Inspiracja dnia: rowerowe poroża

Co można zrobić z niepotrzebnych rowerowych części?

Poroża na ścianie to modny element dekoracji wnętrz, który ma tyle samo zwolenników, co i wrogów. Ciekawą alternatywę zaproponował Andreas Scheiger z Wiednia.

Upcycle Fetishes to nic innego jak "poroża" wykonane ze starych rowerowych części. Pomysł zrodził się podczas wizyty na pchlim targu. Andreas zaczął szukać niepotrzebnych, zużytych kierownic i siodełek na złomowiskach i w rowerowych warsztatach.  Zainwestował w wyrzynarkę do drewna.
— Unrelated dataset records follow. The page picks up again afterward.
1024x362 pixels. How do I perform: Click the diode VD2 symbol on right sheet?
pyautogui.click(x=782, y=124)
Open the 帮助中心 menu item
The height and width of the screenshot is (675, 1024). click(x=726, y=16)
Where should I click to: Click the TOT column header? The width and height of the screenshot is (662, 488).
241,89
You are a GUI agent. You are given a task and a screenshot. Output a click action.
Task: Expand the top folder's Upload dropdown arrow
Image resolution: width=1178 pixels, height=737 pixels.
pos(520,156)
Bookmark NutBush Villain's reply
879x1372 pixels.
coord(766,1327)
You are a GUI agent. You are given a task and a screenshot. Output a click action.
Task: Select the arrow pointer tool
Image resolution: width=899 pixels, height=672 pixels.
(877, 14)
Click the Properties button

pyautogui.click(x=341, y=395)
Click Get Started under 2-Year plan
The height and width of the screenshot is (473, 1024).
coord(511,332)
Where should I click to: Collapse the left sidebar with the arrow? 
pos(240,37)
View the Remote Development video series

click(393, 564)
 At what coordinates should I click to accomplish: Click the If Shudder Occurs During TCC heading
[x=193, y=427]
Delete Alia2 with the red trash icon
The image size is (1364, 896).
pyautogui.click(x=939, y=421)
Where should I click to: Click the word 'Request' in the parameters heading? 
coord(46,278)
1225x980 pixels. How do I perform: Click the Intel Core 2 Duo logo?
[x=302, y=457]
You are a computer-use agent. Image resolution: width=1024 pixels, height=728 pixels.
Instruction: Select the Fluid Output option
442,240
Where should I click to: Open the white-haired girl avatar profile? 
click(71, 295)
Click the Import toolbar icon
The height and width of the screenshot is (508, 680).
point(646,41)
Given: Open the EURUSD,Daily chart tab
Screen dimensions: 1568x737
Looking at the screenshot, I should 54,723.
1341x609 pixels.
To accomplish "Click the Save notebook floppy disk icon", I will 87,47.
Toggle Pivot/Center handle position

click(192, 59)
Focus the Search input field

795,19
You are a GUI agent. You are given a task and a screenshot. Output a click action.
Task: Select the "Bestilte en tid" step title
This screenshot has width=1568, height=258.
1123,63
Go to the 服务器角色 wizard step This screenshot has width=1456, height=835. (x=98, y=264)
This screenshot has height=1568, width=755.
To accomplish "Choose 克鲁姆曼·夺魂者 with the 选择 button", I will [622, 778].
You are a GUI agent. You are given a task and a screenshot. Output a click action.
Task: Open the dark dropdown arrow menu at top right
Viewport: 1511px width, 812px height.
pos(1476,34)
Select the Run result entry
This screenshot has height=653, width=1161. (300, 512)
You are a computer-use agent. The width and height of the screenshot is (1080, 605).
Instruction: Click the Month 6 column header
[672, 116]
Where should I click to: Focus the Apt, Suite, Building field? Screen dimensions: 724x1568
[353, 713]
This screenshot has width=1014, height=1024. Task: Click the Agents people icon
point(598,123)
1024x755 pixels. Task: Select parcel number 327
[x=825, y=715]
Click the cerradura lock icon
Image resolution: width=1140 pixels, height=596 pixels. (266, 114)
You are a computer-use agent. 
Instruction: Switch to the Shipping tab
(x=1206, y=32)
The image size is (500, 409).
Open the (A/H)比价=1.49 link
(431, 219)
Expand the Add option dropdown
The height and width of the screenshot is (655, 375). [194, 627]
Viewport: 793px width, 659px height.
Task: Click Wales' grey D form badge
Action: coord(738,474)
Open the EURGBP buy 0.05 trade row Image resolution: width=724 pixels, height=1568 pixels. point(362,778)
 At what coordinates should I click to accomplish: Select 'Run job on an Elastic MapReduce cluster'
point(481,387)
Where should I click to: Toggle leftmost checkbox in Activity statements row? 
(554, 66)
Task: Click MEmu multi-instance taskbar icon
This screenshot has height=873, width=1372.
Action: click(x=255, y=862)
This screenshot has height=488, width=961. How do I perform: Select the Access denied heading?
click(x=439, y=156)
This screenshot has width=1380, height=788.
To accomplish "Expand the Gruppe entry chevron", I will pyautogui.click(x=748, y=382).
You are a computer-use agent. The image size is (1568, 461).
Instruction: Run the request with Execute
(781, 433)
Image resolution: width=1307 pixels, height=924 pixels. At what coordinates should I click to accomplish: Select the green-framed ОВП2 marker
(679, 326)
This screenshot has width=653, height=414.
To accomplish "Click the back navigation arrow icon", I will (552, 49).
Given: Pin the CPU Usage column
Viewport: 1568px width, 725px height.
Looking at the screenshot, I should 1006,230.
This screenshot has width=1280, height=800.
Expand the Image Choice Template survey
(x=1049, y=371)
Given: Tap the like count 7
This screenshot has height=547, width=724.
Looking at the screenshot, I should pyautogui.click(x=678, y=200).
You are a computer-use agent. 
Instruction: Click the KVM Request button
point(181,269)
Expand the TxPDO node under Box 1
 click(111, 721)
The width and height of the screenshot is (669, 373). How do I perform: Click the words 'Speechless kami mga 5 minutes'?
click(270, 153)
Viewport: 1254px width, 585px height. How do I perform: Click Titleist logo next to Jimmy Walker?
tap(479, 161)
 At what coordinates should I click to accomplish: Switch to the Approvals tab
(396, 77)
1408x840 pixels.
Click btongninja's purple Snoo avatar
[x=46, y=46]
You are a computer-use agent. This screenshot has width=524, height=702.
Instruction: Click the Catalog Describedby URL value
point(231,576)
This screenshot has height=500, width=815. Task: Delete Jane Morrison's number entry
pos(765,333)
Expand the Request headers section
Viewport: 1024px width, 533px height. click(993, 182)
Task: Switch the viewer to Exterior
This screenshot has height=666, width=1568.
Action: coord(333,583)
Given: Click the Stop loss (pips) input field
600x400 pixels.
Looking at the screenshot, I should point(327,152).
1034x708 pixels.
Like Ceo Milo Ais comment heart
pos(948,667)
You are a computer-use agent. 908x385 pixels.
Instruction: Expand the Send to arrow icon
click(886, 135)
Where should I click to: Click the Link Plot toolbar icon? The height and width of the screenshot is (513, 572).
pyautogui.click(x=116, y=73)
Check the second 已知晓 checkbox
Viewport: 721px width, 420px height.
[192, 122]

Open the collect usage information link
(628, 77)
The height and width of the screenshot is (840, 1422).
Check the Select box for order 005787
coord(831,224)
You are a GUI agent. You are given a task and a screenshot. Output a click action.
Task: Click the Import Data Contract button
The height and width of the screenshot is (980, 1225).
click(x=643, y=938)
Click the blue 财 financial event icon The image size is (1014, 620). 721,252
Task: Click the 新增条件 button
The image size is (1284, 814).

Kiedy byłem w połowie pracy zorientowałem się, że Pablo Picasso miał ten sam pomysł w 1942 roku. Jego "Cabeza de Toro" to jednak dzieło sztuki, podczas gdy moje Upcycle Fetishes mają pełnić funkcje użytkowe

- napisał na swojej oficjalnej stronie Andreas Schriger.

fot. behance.net/andreasscheiger

Pierwotnie poroża stworzone przez wiedeńczyka miały być wyłącznie wieszakami na rowery. Szybko okazało się jednak, że nie wszystkie kierownice są do tego przystosowane. Z powodzeniem można na nich jednak wieszać ubrania, torby czy parasole.

Za rowerowy wieszak projektu Andreasa Schrigera trzeba zapłacić od 140 euro. A może ktoś z Was spróbuje sam zrobić takie "poroże"?